Fitou

Timothy Usher, Santa Fe Institute

Situation

Fitou (Vitou) is spoken by over 600 people (2004) living in a single village, Takar, on the north coast of the Pantai Timur district of Sarmi regency in Indonesia's Papua province. Fitou is also spoken by over 200 people living in the nearby primarily Edwas speaking village of Nengke. The village was named Takar by the Indonesian government. Vitou [fitoᵘ] is the name speakers use for their language (Lee and Wambaliau 2004: 2-3, 4.)

Sources

Galis (1955) 28 comparative terms for Kwesten (this is most likely Kwesten of Takar village i.e. Fitou)

Smits and Voorhoeve eds. (1994: 18-266) three comparative vocabularies of Kwesten of Takar after an unnamed teacher and two unnamed constables respectively

Lee and Wambaliau (2004: 40-48) 239 comparative terms and (pp. 57-62) 21 sentences for Vitou of Takar

Phonology

There is no published phonology of Fitou. Comparison of Lee and Wambaliau's (2004: 40-48, 57-62) vocabulary with Smits and Voorhoeve's (1994: 18-266) colonial-era vocabularies and to those of Fitou's nearest relatives, Tena and Kwinsu, allows us to posit 12 consonants and 5 vowels for Fitou as follows:

m n
f t s k
b d
w ɾ j
i u
e o
a

In addition to the simple vowels given above, five diphthongs are found as follows:

uⁱ
eⁱ oᵘ
aⁱ aᵘ

Any consonant, vowel or diphthong can occur intially or medially, except for plain and round velar voiceless stops /k kʷ/ which do not occur medially except in initial cluster /dk/ [dg].

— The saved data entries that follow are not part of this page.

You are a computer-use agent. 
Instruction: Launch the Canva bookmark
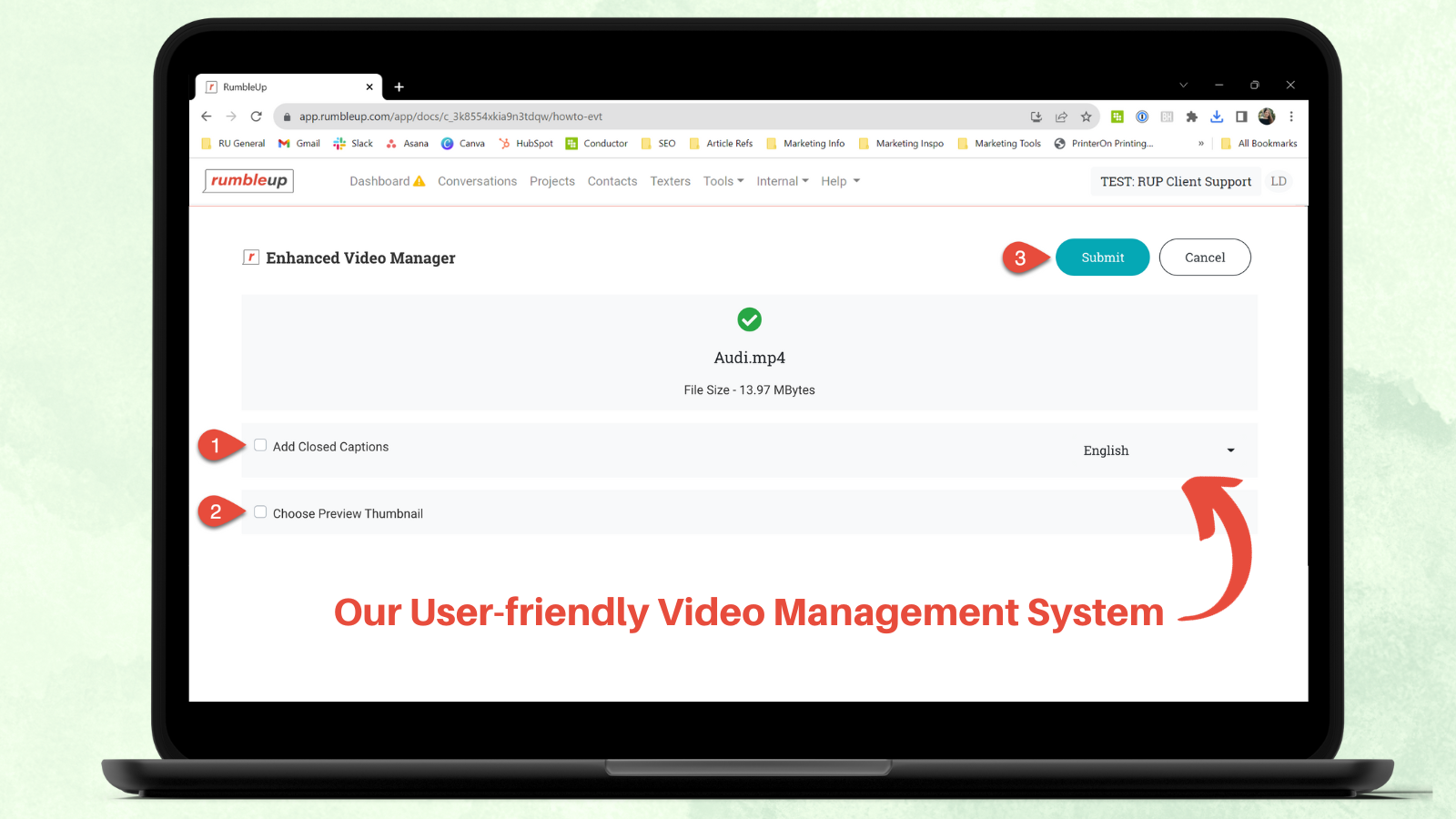[x=463, y=143]
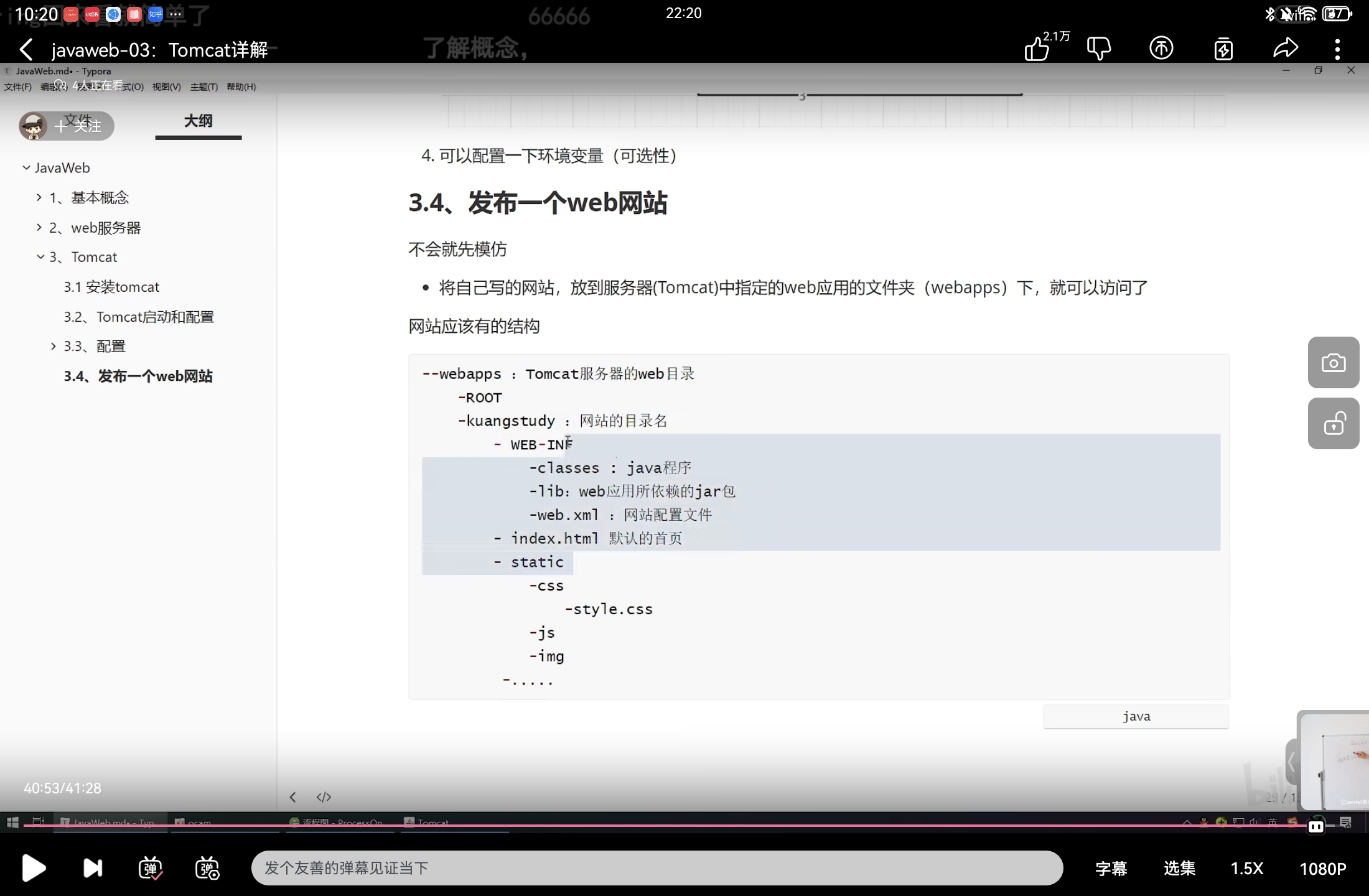This screenshot has height=896, width=1369.
Task: Tap the like thumbs-up icon
Action: pos(1037,49)
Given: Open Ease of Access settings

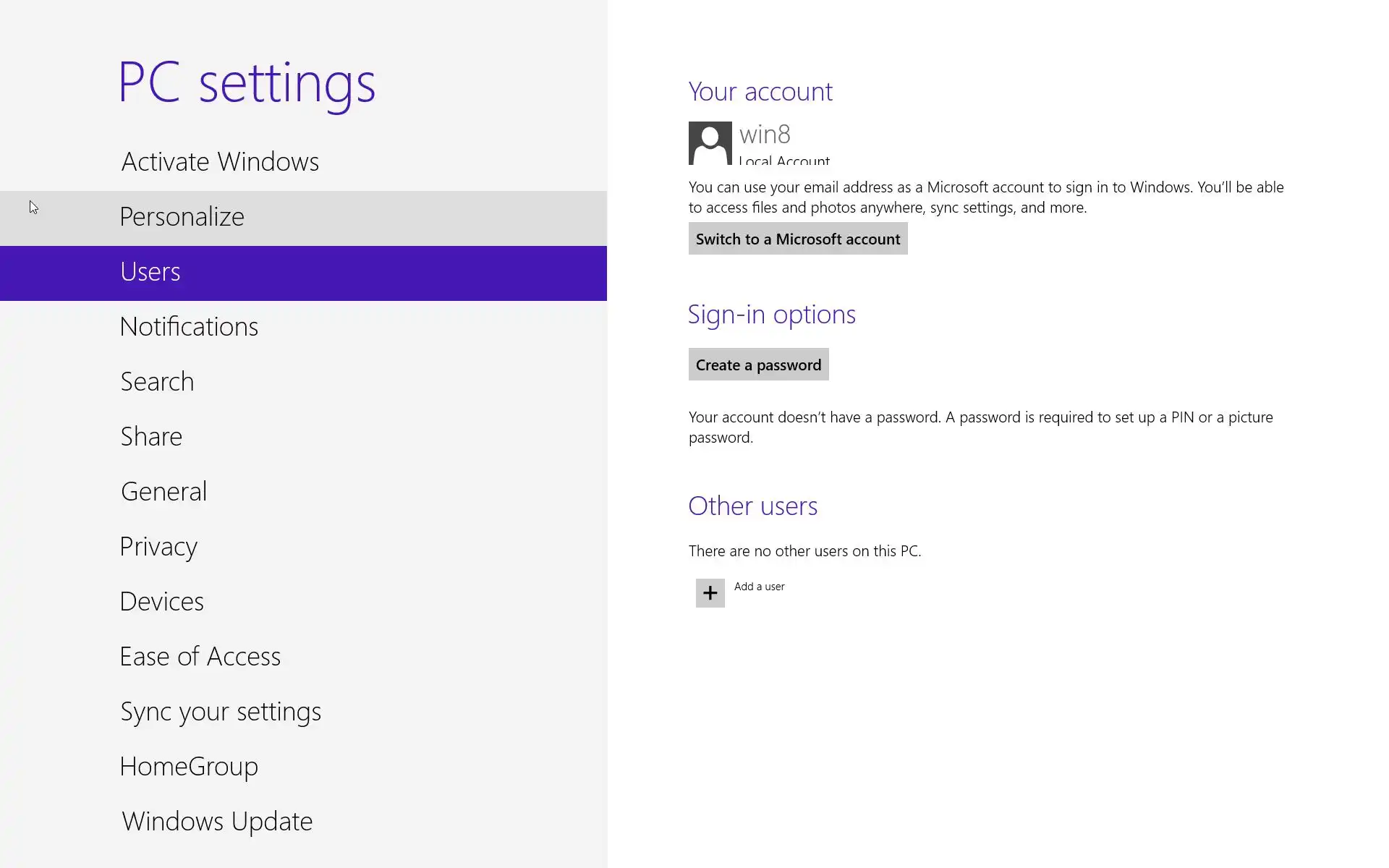Looking at the screenshot, I should click(200, 657).
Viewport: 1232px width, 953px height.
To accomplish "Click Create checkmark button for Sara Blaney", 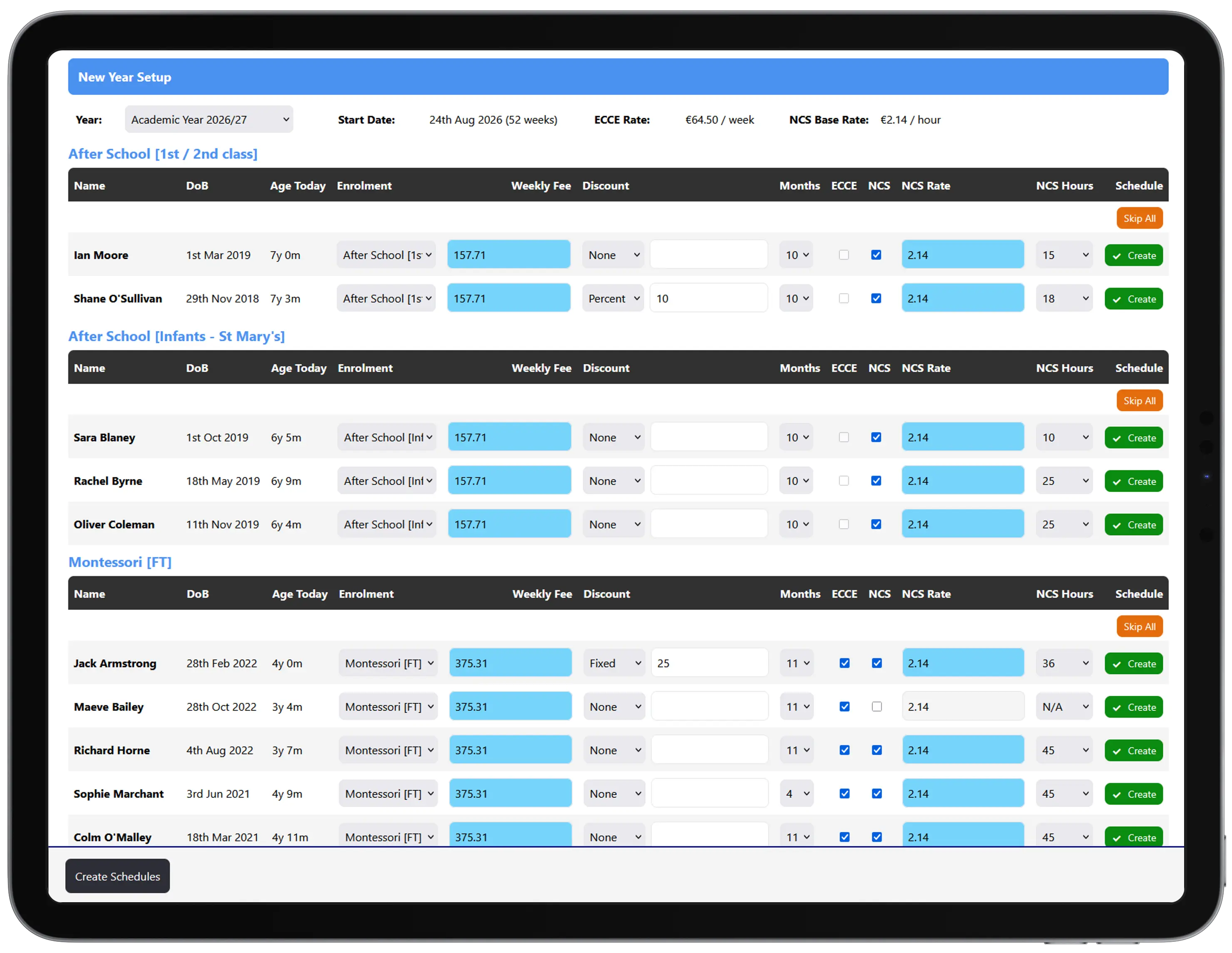I will [1133, 438].
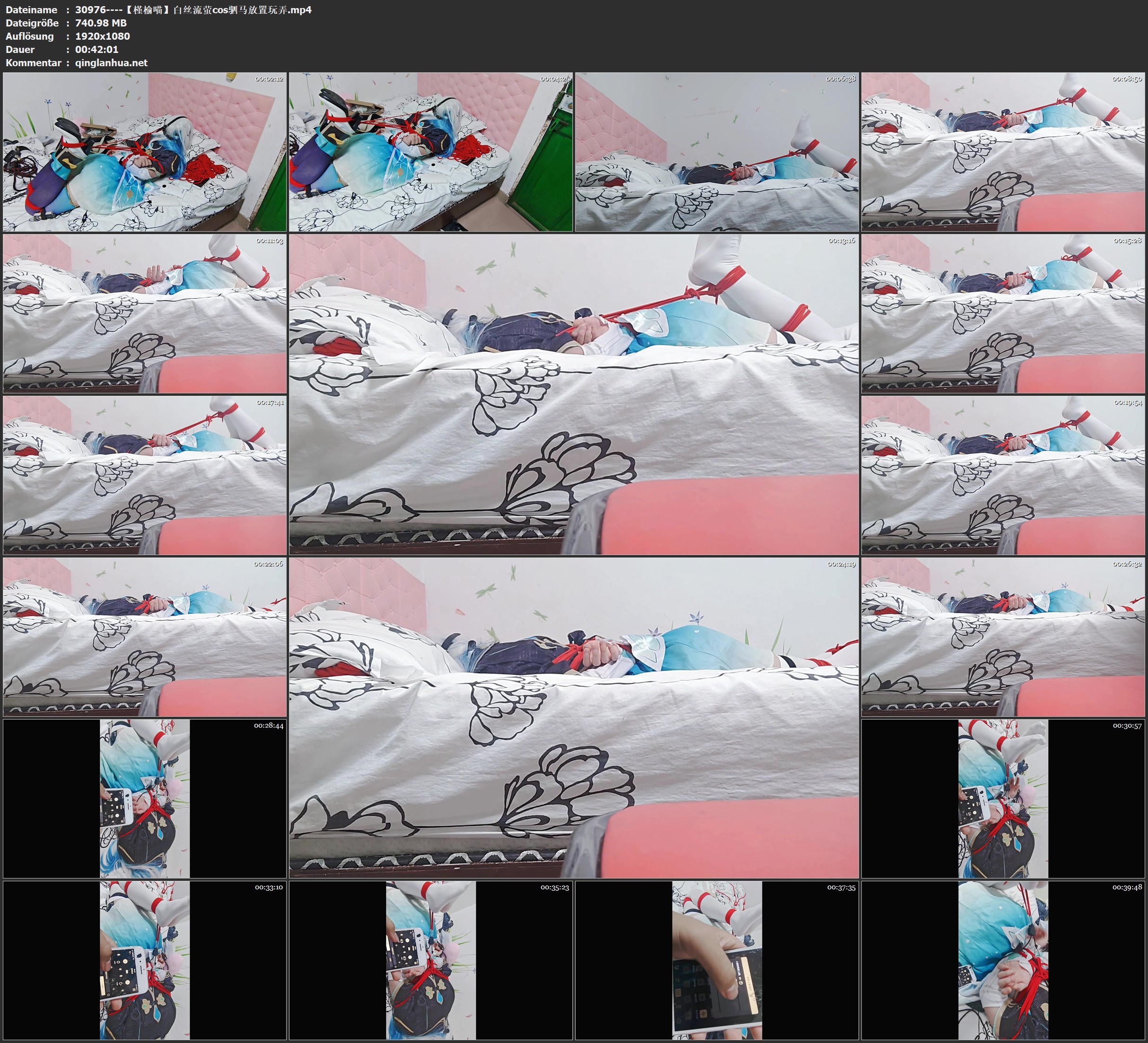1148x1043 pixels.
Task: Click the last frame at 00:39:48
Action: click(1003, 960)
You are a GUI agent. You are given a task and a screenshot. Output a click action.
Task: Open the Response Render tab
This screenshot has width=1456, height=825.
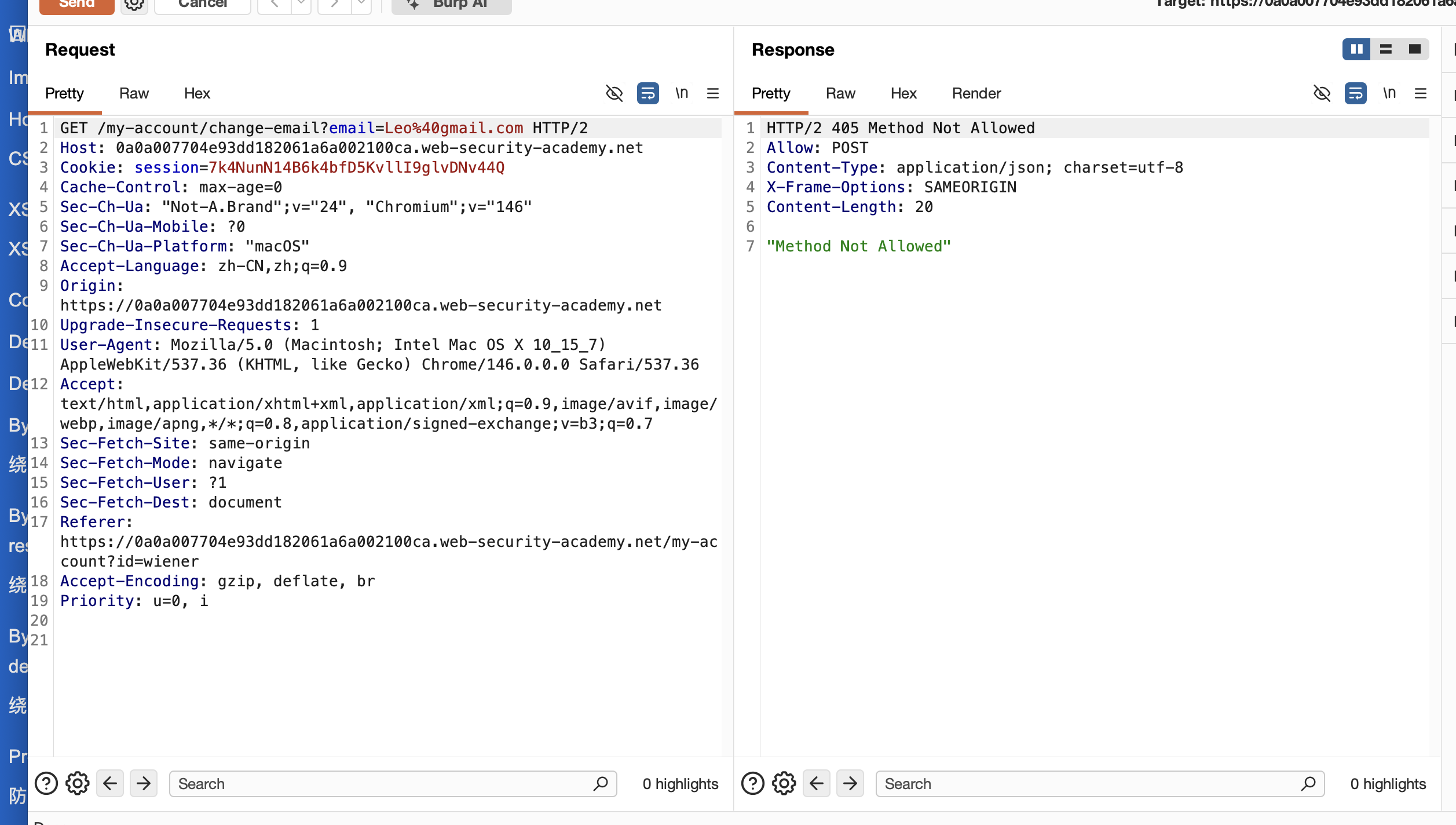(x=976, y=93)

Only a restricted set of consonants occurs word-finally:

m n
f t s
b
ɾ

Pronouns

Lee and Wambaliau (2004: 41) give free pronouns for Vitou of Takar as follows:

1 sg.a'na
2 sg.imi
3 sg.dei
1 pl.ai-mainie
2 pl.dei-mainie
3 pl.dei-mainie

Verbal morphology

Nothing is known about Fitou verbal morphology besides what little can be discerned from the examples given in Smits and Voorhoeve (1994: 18-266) and Lee and Wambaliau (2004: 40-48, 57-62.)